▸ Task description
Nothing but the lines from the one containing "The width and height of the screenshot is (344, 207)." through the last line of the material should appear in the answer, transcribed exactly, pictures excluded.

*** Data

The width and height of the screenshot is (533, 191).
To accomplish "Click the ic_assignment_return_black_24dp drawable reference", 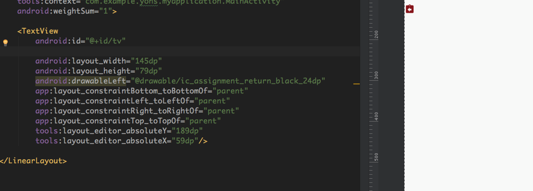I will click(x=228, y=81).
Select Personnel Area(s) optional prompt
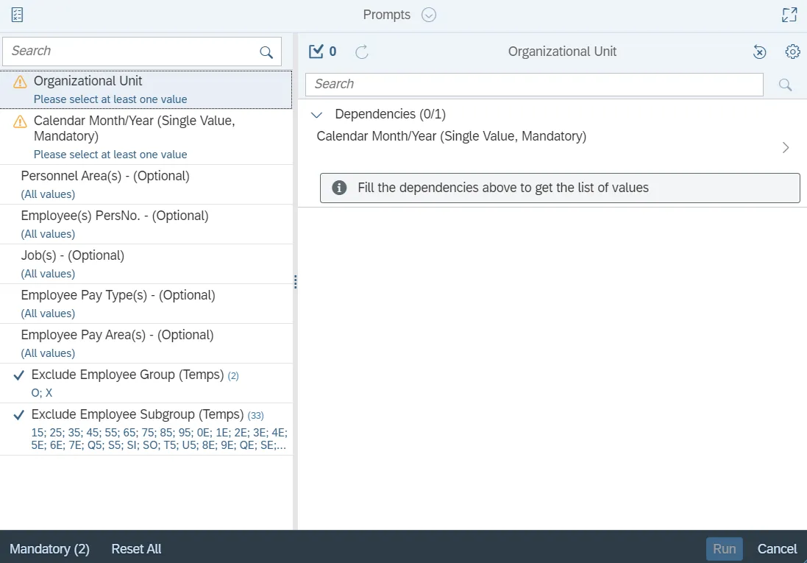 105,177
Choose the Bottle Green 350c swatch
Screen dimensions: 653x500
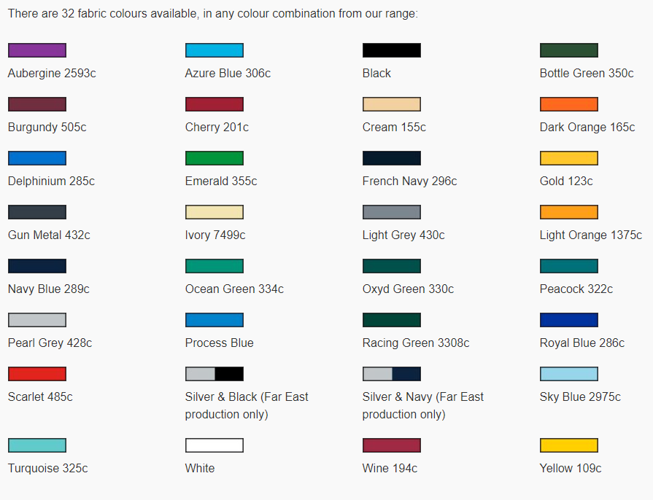click(x=569, y=50)
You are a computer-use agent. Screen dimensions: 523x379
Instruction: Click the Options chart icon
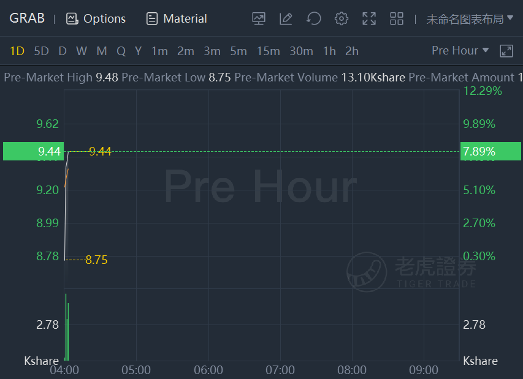[72, 18]
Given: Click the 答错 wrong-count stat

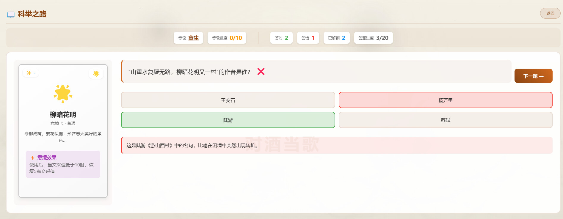Looking at the screenshot, I should tap(308, 38).
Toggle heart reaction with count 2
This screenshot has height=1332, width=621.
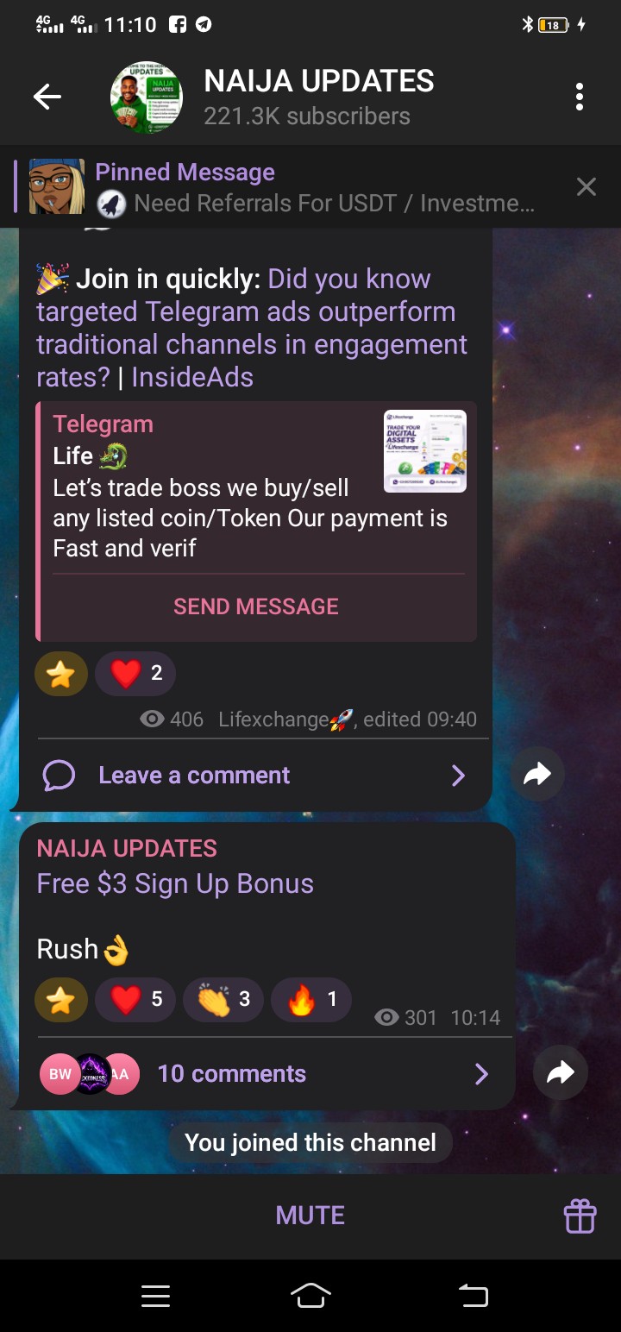(135, 673)
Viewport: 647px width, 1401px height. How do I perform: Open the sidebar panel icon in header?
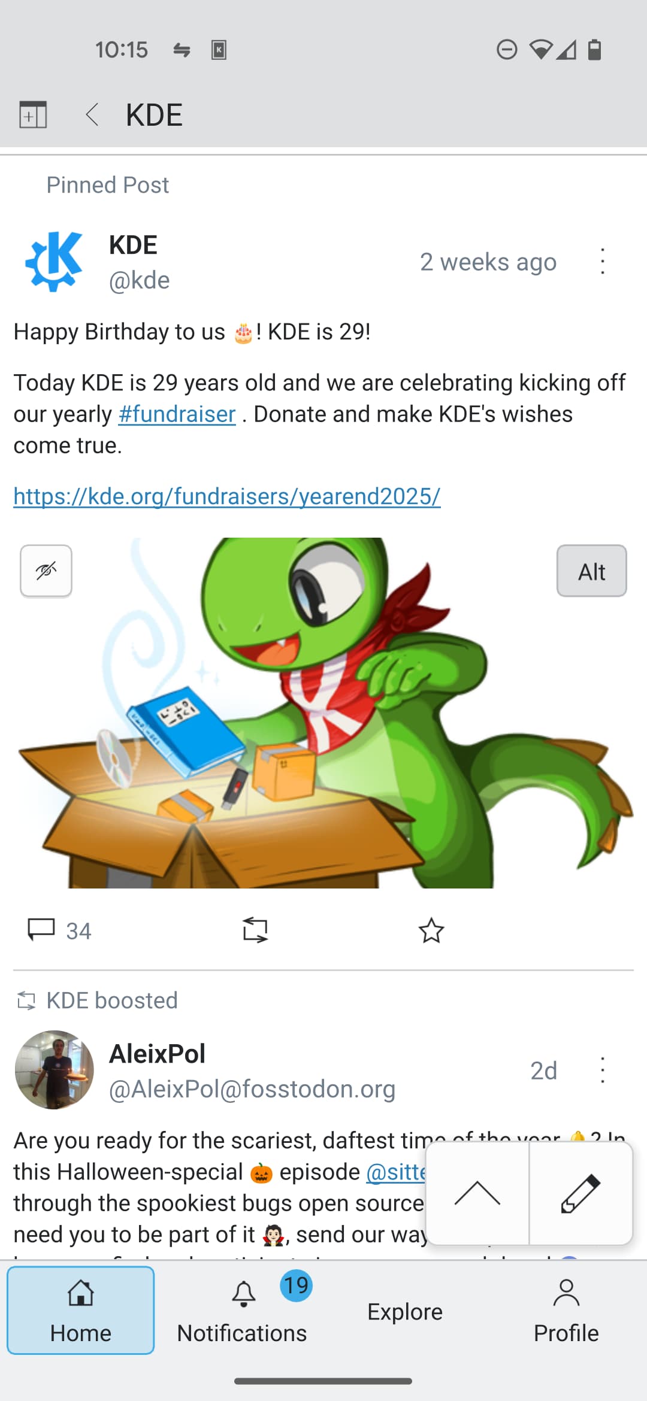click(x=33, y=114)
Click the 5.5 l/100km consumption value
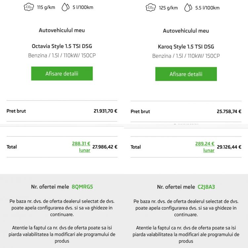This screenshot has height=248, width=248. point(207,8)
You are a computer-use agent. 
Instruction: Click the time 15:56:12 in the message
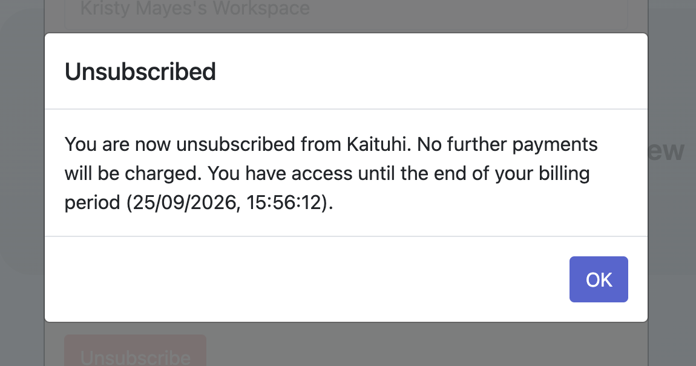pos(284,202)
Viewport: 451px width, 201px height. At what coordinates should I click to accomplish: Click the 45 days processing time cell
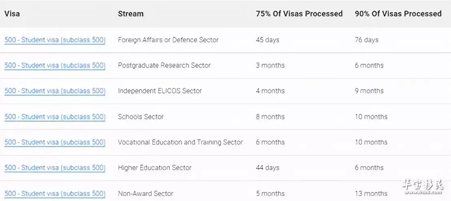(x=267, y=40)
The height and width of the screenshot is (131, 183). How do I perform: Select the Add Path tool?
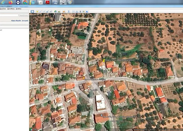[44, 12]
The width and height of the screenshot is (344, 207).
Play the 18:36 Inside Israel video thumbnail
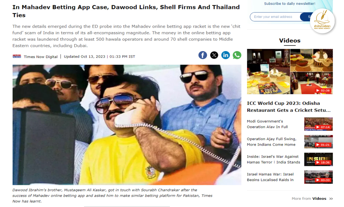[318, 159]
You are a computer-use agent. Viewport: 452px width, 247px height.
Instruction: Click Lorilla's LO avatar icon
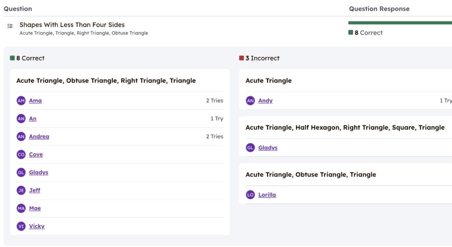250,195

******

▸ Written solution
The width and height of the screenshot is (344, 207).
Play the 18:36 Inside Israel video thumbnail
[318, 159]
You are a computer-use agent. Viewport: 452px width, 247px height.
Instruction: Click Lorilla's LO avatar icon
250,195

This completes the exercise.